I believe (and research supports) that naming our fears gives us power. Saying what we are afraid of out loud can actually make the fear feel smaller. It changes the focus from hiding what we are trying to keep from others to shining a light on it so that we can look for solutions or can learn more. The more we know, the easier it is to move away from being scared.

The act of just writing this about Ellie and her make-believe sister – who in my mind grows up to look a lot like the Disney version of Cinderella – sort of ends the story here.

If I push myself forward and try to think about ways that the princess sister will leave Ellie behind, I really can’t think of that many. And the ones that I can think of are ones that could happen with or without Down syndrome as the antagonist in this fairy tale. Further, I can’t see that a sister would create any more competition than she has now with her two brothers.

My rational brain knows that there will be things Ellie can’t do, just like there will be things that her brothers can’t do. There will be things that all of them will need to work hard to accomplish, and I know that each of their dreams will be different.

There is always someone to be jealous of or look up to and a little competition is healthy. Plus, it is ok to fail. Failures are just lessons.

Sure, things may be harder or come slower to Ellie than they do for her brothers, cousins and friends. But that is who she is. Nothing will ever change it. Just as the children will have to overcome any insecurity over the freckles on their noses, Ellie’s work will be to do the same with Down syndrome.

Already, she knows she is different. She knows that she and I are the only girls in the house and likes to get away from the boys from time to time. She recognizes that she is the only one in our house with two belly buttons and remembers that her food used to go to her tummy through a tube. She points out the braces on her feet that none of the rest of have. If she has this much awareness at home, I am sure she must see the differences at school.

My husband Ben and I haven’t hidden it from her and won’t start. We talk about Down syndrome and Ellie’s challenges openly. It is not something we pretend doesn’t exist, just like we wouldn’t pretend that those freckles were invisible.

Every morning before we leave for school, Ben picks Ellie up to give her a hug. “Be brave and have fun” is what he whispers in her ear.

3 Comments Add yours

  1. Your daughter probably wouldn’t end up in competition, especially with supportive parents. My sister, Katie, and I are four years apart. She has Down syndrome. We’ve never really been competitive.

    Instead, we’re best friends. We take walks often and watch a show every night. (She pouts if we don’t.) We sing songs, dance, and sometimes wear matching outfits just for fun.

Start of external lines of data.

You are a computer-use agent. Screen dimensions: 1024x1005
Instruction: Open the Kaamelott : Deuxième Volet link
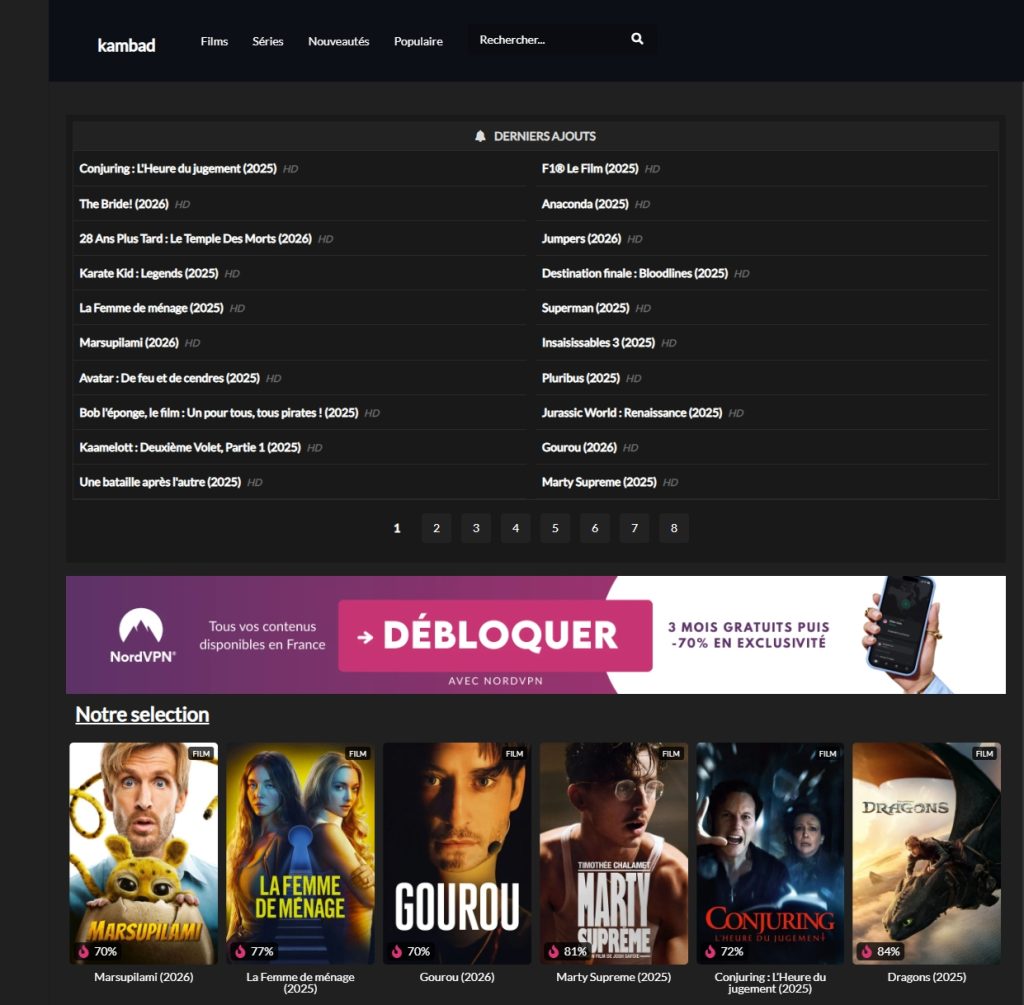(190, 447)
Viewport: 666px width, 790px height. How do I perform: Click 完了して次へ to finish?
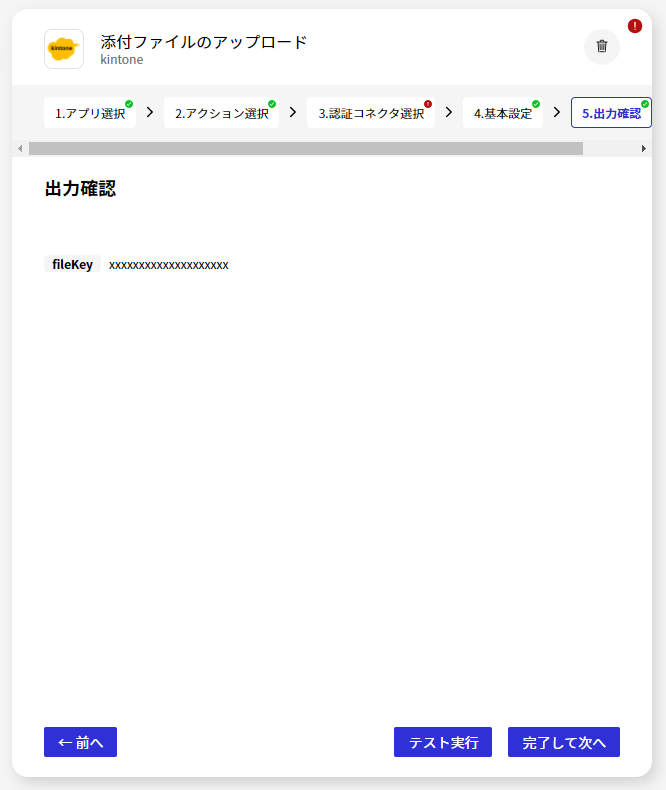click(563, 742)

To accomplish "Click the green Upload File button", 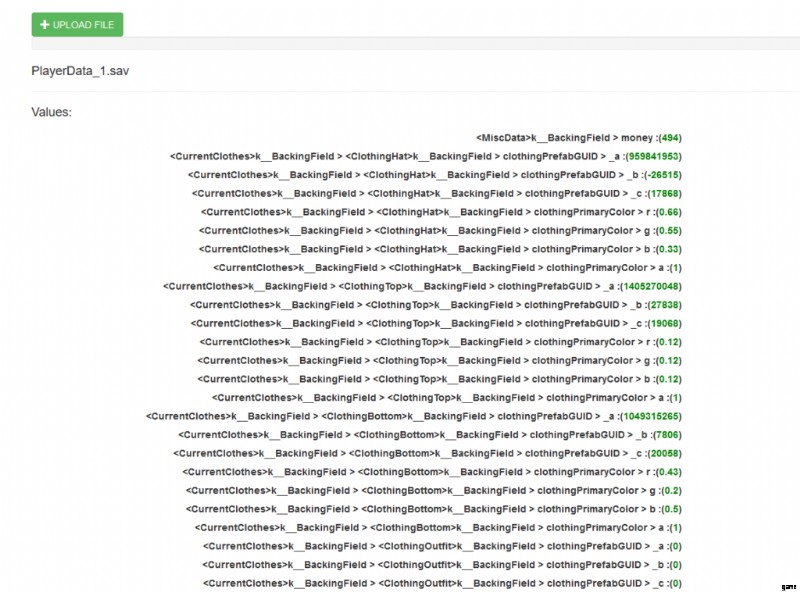I will (77, 24).
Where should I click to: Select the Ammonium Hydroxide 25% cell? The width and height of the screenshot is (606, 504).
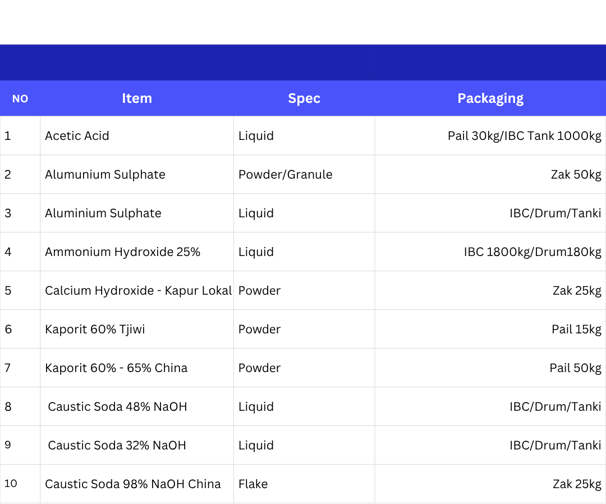tap(137, 252)
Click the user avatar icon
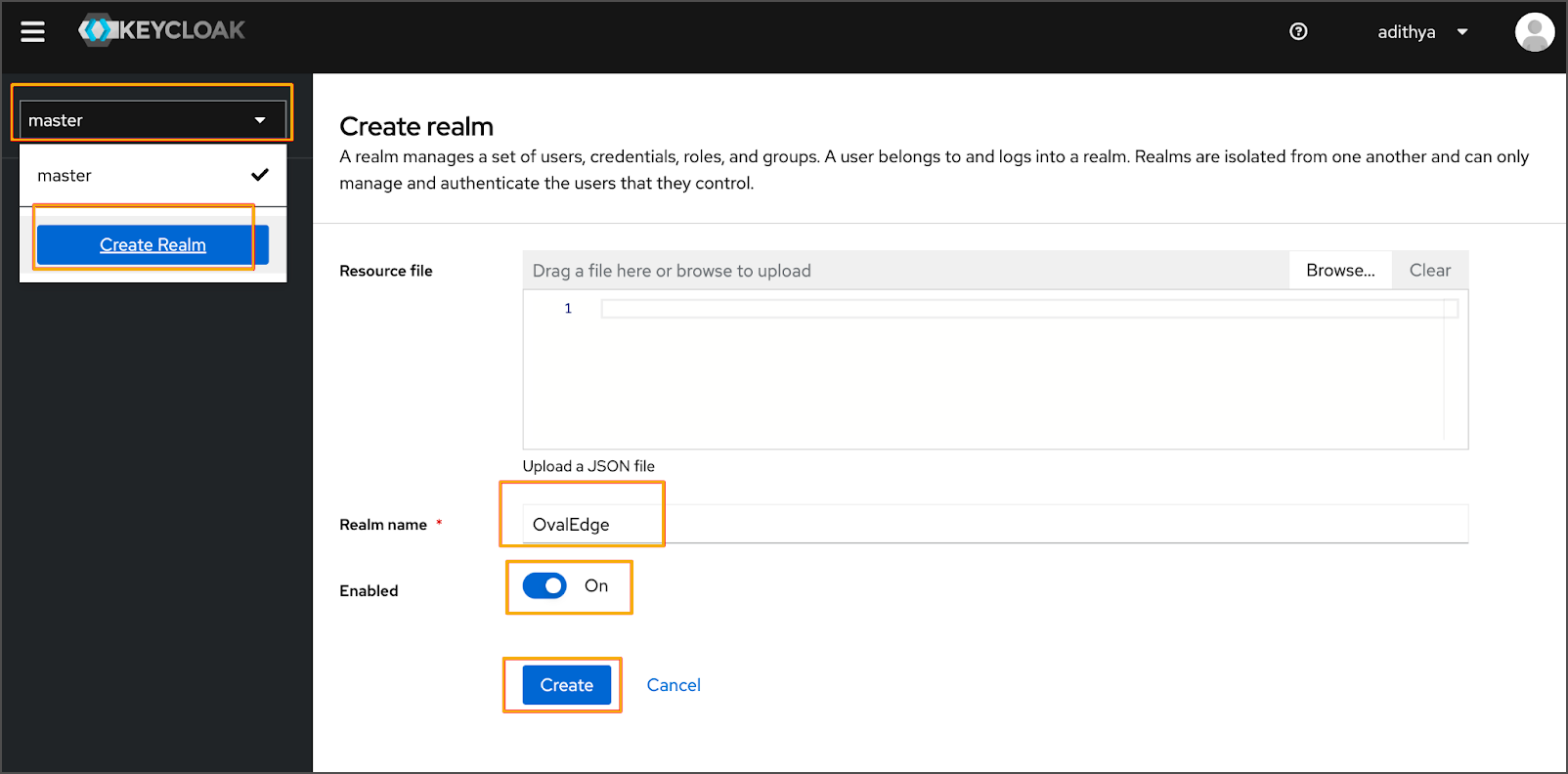This screenshot has height=774, width=1568. [1534, 32]
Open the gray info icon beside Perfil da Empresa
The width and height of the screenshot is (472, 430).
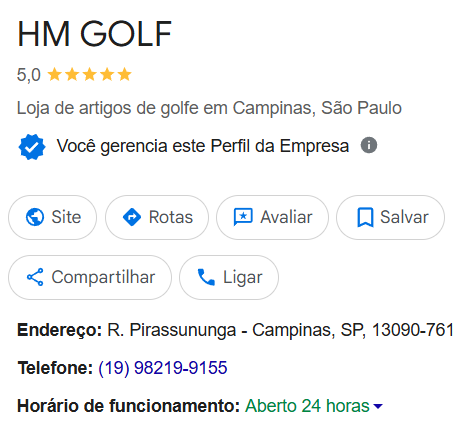click(369, 145)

Someday, we’ll live together with a dog or two.

    And, of course, my skills don’t exceed hers in every way. She’s much better at remembering to do chores like laundry. Once our dad invented a throwing game for us to play in the pool, and her accuracy was twice as good as mine. She’s also much more social with many more friends. (Some people would call that “better,” but I’m just introverted and that’s fine with me.) I suspect that when we live together, her organizational skills will help!

    So, that’s what sisterhood can look like for a girl with Down syndrome. Of course, every relationship is different. And you say you have three kids already. Four would be a lot!

    Liked by 1 person

    1. heatherphonaker says:

      Thank you for sharing. I really love hearing about the sibling dynamics.

      Liked by 2 people

      1. Thanks. My sister and I get along really well and I love that.